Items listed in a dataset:
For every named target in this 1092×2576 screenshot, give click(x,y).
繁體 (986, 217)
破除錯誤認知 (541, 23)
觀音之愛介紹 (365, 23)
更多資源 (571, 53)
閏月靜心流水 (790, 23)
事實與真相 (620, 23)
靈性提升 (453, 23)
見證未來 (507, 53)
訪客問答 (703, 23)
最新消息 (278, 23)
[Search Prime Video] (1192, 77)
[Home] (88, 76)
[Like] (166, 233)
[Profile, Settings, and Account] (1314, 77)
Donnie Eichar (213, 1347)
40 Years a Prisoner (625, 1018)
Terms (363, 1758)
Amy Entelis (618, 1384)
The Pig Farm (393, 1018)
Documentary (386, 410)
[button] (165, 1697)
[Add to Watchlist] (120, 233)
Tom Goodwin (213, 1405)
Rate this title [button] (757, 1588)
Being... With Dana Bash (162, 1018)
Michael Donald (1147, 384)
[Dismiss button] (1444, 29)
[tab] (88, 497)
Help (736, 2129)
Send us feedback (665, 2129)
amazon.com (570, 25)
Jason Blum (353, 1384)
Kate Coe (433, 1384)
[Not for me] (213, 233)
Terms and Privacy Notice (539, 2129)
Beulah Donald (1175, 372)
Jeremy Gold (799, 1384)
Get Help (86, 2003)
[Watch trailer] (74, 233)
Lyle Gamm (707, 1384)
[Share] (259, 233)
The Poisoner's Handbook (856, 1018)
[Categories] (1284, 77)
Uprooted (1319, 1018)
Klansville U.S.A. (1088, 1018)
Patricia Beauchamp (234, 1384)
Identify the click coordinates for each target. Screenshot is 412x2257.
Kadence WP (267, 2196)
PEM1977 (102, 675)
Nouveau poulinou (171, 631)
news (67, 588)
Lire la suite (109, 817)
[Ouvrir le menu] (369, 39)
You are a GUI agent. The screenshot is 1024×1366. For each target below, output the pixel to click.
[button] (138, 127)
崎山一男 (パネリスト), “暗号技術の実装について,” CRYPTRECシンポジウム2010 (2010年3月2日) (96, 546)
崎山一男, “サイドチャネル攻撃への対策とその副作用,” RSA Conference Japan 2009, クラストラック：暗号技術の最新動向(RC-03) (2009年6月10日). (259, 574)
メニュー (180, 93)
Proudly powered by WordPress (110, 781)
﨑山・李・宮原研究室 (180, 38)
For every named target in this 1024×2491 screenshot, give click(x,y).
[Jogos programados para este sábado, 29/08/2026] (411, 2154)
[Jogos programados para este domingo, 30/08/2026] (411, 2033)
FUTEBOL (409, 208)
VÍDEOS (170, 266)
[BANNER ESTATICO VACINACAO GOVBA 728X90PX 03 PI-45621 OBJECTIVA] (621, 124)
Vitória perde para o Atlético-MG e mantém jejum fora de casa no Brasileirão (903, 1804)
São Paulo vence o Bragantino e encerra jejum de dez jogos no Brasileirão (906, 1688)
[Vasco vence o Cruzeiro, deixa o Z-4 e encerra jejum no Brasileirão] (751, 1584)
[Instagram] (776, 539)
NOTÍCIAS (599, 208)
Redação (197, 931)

:: BRIEF ::
Once you find the line containing "Documentary (386, 410)", copy it and every line after it through the end of the records, exactly and nothing else.

:: SOLUTION FOR THIS TASK ::
Documentary (386, 410)
[button] (165, 1697)
[Add to Watchlist] (120, 233)
Tom Goodwin (213, 1405)
Rate this title [button] (757, 1588)
Being... With Dana Bash (162, 1018)
Michael Donald (1147, 384)
[Dismiss button] (1444, 29)
[tab] (88, 497)
Help (736, 2129)
Send us feedback (665, 2129)
amazon.com (570, 25)
Jason Blum (353, 1384)
Kate Coe (433, 1384)
[Not for me] (213, 233)
Terms and Privacy Notice (539, 2129)
Beulah Donald (1175, 372)
Jeremy Gold (799, 1384)
Get Help (86, 2003)
[Watch trailer] (74, 233)
Lyle Gamm (707, 1384)
[Share] (259, 233)
The Poisoner's Handbook (856, 1018)
[Categories] (1284, 77)
Uprooted (1319, 1018)
Klansville U.S.A. (1088, 1018)
Patricia Beauchamp (234, 1384)
Identify the click coordinates for each target. Screenshot is 412x2257.
Kadence WP (267, 2196)
PEM1977 (102, 675)
Nouveau poulinou (171, 631)
news (67, 588)
Lire la suite (109, 817)
[Ouvrir le menu] (369, 39)
You are a GUI agent. The screenshot is 1024×1366. For each target below, output the pixel to click.
[button] (138, 127)
崎山一男 (パネリスト), “暗号技術の実装について,” CRYPTRECシンポジウム2010 (2010年3月2日) (96, 546)
崎山一男, “サイドチャネル攻撃への対策とその副作用,” RSA Conference Japan 2009, クラストラック：暗号技術の最新動向(RC-03) (2009年6月10日). (259, 574)
メニュー (180, 93)
Proudly powered by WordPress (110, 781)
﨑山・李・宮原研究室 (180, 38)
For every named target in this 1024×2491 screenshot, give click(x,y).
[Jogos programados para este sábado, 29/08/2026] (411, 2154)
[Jogos programados para este domingo, 30/08/2026] (411, 2033)
FUTEBOL (409, 208)
VÍDEOS (170, 266)
[BANNER ESTATICO VACINACAO GOVBA 728X90PX 03 PI-45621 OBJECTIVA] (621, 124)
Vitória perde para o Atlético-MG e mantém jejum fora de casa no Brasileirão (903, 1804)
São Paulo vence o Bragantino e encerra jejum de dez jogos no Brasileirão (906, 1688)
[Vasco vence o Cruzeiro, deixa o Z-4 e encerra jejum no Brasileirão] (751, 1584)
[Instagram] (776, 539)
NOTÍCIAS (599, 208)
Redação (197, 931)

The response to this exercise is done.